Even the handful of advocates for tweaking the export ban, led by ENR Committee ranking Republican Lisa Murkowski of Alaska, do not expect Congress to wade into the politically volatile topic, and urge President Obama to use existing executive branch authority to ease the nation's growing glut of light shale oil.
Asked to comment on the hearing, Obama spokesman Matt Lehrich did not rule out such a move.
"The increase in domestic oil production is a good thing and an important part of the president's 'all of the above' energy strategy," Lehrich said via email. "We are closely monitoring the implications of growing domestic energy supplies, including the economic, environmental and security opportunities and challenges that it presents. We will evaluate policy options as needed."
During what ENR Chairman Ron Wyden (D-Ore.) confirmed was the first congressional hearing in 25 years on U.S. crude export limits, enshrined into law during 1970s oil price shocks exacerbated by Middle East unrest, committee members in both parties appeared prepared to do what politicians are rarely known to -- keep an open mind on an intellectually complex issue.
Murkowski said she was "really gratified by the thoughtful responses" to her call earlier this month to revisit the export ban, which contains several exemptions for shipments of Alaskan or Californian varieties of crude, as well as shipments to Canada (Greenwire, Jan. 7). "It hasn't been a knee-jerk, 'Oh my gosh, we can't do it, the sky is falling' [dialogue]."

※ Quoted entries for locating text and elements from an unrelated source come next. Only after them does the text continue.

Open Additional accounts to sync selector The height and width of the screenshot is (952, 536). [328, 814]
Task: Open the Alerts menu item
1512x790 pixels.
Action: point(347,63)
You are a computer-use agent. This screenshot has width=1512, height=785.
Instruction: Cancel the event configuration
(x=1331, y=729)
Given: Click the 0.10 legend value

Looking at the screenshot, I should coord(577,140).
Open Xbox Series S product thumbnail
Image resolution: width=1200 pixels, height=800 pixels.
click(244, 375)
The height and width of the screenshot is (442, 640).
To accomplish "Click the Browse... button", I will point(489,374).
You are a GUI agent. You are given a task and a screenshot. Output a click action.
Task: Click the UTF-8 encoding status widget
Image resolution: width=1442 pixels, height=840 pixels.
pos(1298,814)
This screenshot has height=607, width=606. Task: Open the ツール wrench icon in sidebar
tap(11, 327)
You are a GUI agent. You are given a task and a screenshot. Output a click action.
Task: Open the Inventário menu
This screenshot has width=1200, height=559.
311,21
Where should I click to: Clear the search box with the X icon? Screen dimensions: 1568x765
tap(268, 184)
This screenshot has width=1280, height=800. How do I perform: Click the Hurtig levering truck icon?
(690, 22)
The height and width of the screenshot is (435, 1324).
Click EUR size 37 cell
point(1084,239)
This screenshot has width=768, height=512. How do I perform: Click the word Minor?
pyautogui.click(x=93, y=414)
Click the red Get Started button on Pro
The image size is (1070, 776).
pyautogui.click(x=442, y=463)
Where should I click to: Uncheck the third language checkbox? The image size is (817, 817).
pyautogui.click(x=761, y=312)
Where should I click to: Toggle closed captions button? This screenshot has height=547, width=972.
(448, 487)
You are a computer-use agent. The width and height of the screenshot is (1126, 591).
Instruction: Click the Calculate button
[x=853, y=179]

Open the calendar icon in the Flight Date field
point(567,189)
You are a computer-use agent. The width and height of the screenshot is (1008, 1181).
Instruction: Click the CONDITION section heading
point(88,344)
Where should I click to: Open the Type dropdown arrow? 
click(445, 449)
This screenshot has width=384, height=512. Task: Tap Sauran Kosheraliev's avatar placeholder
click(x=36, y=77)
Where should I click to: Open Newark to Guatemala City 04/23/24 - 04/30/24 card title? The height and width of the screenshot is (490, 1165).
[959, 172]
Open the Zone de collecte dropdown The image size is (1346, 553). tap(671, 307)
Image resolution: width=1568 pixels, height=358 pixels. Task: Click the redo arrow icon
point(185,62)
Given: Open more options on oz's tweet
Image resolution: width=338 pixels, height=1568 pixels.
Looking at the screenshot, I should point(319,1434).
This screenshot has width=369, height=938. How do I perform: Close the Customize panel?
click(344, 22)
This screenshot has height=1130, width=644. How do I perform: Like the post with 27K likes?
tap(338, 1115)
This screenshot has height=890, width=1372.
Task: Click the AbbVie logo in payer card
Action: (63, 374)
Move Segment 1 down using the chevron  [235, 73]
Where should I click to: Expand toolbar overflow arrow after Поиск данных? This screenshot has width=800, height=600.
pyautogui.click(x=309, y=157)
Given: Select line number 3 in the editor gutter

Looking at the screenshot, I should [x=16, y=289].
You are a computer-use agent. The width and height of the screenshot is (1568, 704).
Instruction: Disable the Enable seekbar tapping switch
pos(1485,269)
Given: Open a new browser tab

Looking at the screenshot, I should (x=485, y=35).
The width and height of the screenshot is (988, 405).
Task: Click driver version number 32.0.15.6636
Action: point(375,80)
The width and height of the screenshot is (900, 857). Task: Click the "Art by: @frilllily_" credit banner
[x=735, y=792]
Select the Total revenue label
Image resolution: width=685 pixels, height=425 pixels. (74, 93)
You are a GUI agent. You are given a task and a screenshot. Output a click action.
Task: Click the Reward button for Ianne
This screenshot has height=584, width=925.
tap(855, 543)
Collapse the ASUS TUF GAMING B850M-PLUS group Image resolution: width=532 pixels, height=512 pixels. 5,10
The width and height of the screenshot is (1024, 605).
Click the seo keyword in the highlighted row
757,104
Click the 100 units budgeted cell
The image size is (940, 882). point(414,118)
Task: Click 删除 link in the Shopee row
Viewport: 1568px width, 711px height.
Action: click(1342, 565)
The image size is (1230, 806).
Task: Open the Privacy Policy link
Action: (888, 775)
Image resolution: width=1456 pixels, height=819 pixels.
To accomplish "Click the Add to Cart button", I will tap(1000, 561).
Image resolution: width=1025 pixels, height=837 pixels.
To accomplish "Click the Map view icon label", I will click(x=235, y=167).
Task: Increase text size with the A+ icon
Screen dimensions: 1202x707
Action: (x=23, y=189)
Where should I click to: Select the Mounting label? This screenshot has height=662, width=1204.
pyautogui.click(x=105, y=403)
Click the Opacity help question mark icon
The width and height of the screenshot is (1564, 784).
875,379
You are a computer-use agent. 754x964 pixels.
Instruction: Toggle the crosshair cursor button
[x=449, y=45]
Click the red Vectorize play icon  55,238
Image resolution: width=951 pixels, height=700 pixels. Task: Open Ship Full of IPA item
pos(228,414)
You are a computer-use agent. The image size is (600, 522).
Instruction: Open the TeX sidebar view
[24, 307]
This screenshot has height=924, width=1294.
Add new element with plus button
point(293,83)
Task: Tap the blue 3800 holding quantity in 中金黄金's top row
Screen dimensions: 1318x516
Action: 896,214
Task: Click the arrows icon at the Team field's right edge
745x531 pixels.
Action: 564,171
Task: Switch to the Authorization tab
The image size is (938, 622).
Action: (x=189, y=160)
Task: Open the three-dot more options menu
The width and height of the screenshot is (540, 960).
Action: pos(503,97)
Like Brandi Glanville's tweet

Yet senatorial skepticism abounded that eliminating the export limits could resolve current regional differences in crude costs, the leading determinant of prices at the pump, to the benefit of consumers. Sen. Maria Cantwell (D-Wash.) singled out "safety and price" as her top concerns, noting the already-sharp focus among policymakers on recent crude-by-rail accidents in the United States and Canada.
Sen. Tim Scott (R-S.C.) spoke for many Republicans in touting the job-creation and balance-of-trade benefits of producing more light shale oil in the United States, where production is poised to top 8 million barrels per day by the end of this year (EnergyWire, Sept. 13, 2013).
That flourishing yield "puts our Middle East competitors in a very unique position to take a serious look at their own budgets," Scott said.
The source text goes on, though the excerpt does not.